Records from a dataset:

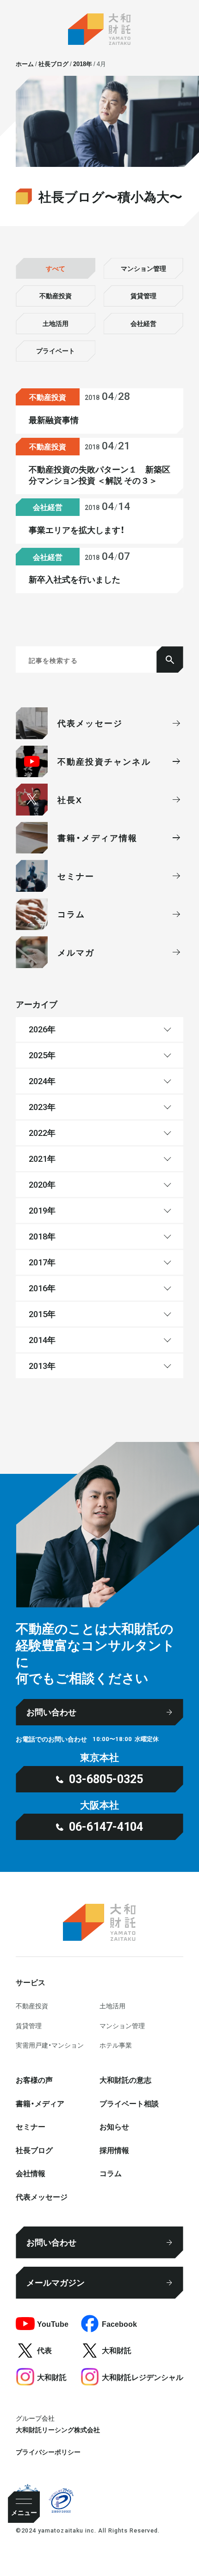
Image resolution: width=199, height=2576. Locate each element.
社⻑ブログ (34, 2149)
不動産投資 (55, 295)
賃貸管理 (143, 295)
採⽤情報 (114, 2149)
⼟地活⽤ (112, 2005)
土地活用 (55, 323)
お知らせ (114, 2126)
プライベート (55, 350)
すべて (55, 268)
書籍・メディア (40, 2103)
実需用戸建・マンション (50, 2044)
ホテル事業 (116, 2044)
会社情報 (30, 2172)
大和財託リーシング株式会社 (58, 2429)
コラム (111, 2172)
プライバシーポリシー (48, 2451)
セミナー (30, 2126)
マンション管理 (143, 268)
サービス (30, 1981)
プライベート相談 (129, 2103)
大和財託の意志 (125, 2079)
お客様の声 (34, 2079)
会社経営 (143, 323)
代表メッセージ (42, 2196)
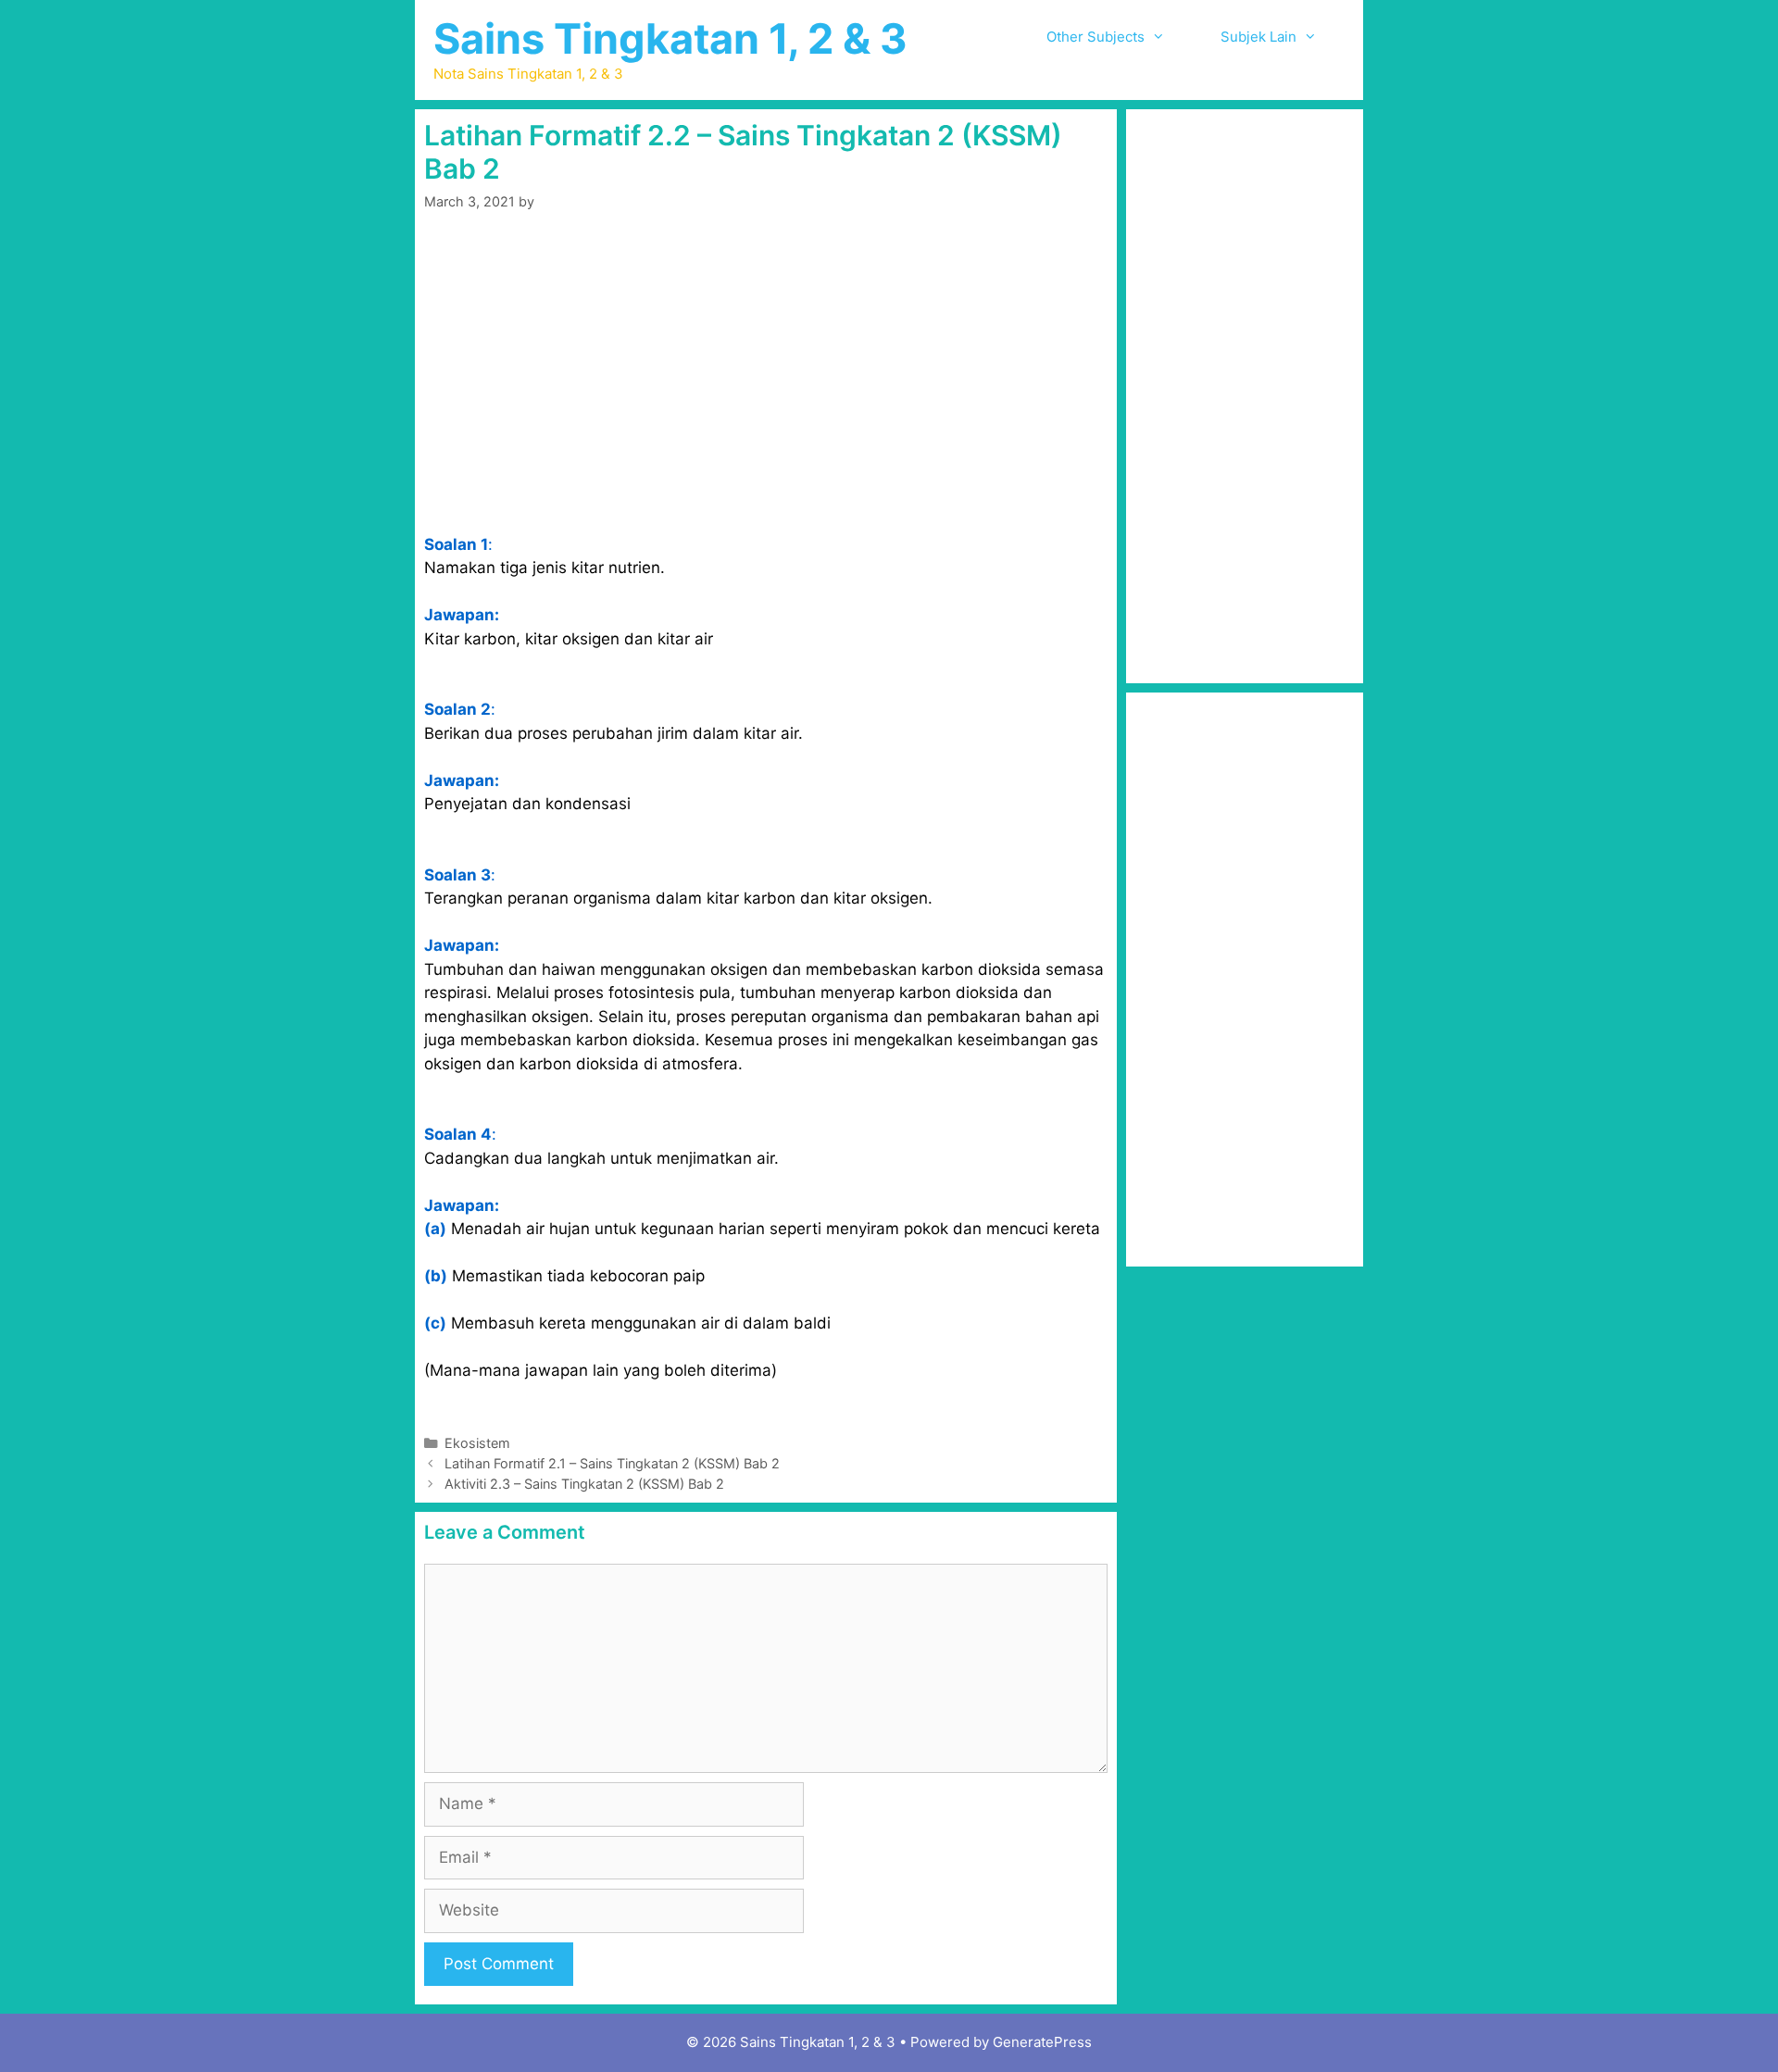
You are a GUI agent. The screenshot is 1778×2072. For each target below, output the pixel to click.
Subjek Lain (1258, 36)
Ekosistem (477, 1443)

Action item = Reproduce the records above exactly, but only from the line containing "すべて (55, 268)" through the last line, both included, and without any pictures.

Task answer =
すべて (55, 268)
書籍・メディア (40, 2103)
実需用戸建・マンション (50, 2044)
ホテル事業 (116, 2044)
会社情報 (30, 2172)
大和財託リーシング株式会社 (58, 2429)
コラム (111, 2172)
プライバシーポリシー (48, 2451)
セミナー (30, 2126)
マンション管理 (143, 268)
サービス (30, 1981)
プライベート相談 (129, 2103)
大和財託の意志 (125, 2079)
お客様の声 (34, 2079)
会社経営 (143, 323)
代表メッセージ (42, 2196)
You are a GUI agent. The screenshot is 1778×2072. For each target below, output the pixel to click.
Subjek Lain (1258, 36)
Ekosistem (477, 1443)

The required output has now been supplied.